OWLViz: An Open-World Benchmark for Visual Question Answering
This work addresses the challenge of practical AI systems for multimodal tasks, establishing a new benchmark to reveal limitations in tool selection and reasoning, though it is incremental as it builds on existing VLM research.
The paper tackles the problem of open-world visual question answering by introducing the OWLViz benchmark, which requires integrating visual understanding, web exploration, and tool usage, and finds that while humans achieve 69.2% accuracy, the best model (Gemini 2.0) only achieves 26.6%, highlighting a large performance gap.

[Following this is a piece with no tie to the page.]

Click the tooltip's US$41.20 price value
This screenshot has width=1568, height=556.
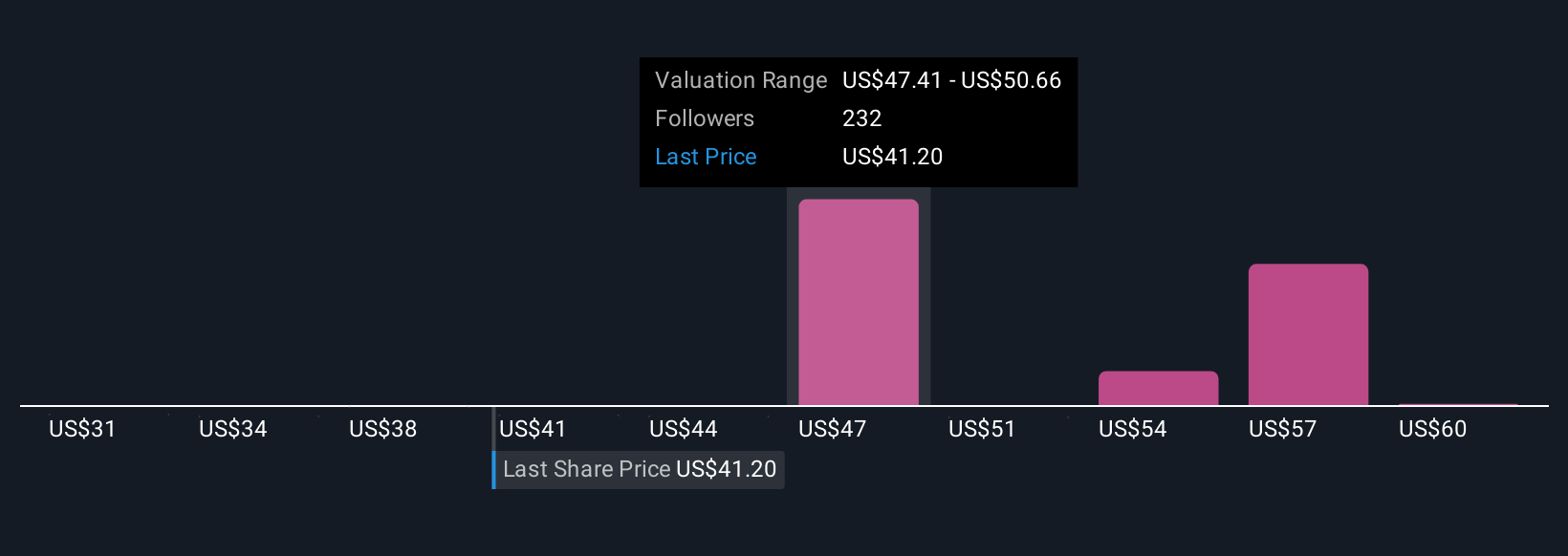(x=892, y=157)
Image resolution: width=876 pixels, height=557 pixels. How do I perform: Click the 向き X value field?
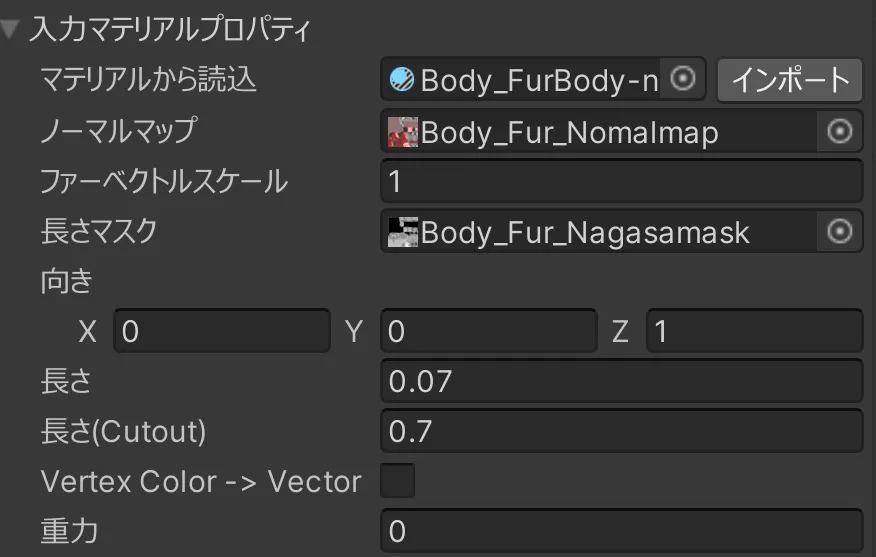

We present a challenging benchmark for the Open WorLd VISual question answering (OWLViz) task. OWLViz presents concise, unambiguous queries that require integrating multiple capabilities, including visual understanding, web exploration, and specialized tool usage. While humans achieve 69.2% accuracy on these intuitive tasks, even state-of-the-art VLMs struggle, with the best model, Gemini 2.0, achieving only 26.6% accuracy. Current agentic VLMs, which rely on limited vision and vision-language models as tools, perform even worse. This performance gap reveals significant limitations in multimodal systems' ability to select appropriate tools and execute complex reasoning sequences, establishing new directions for advancing practical AI research.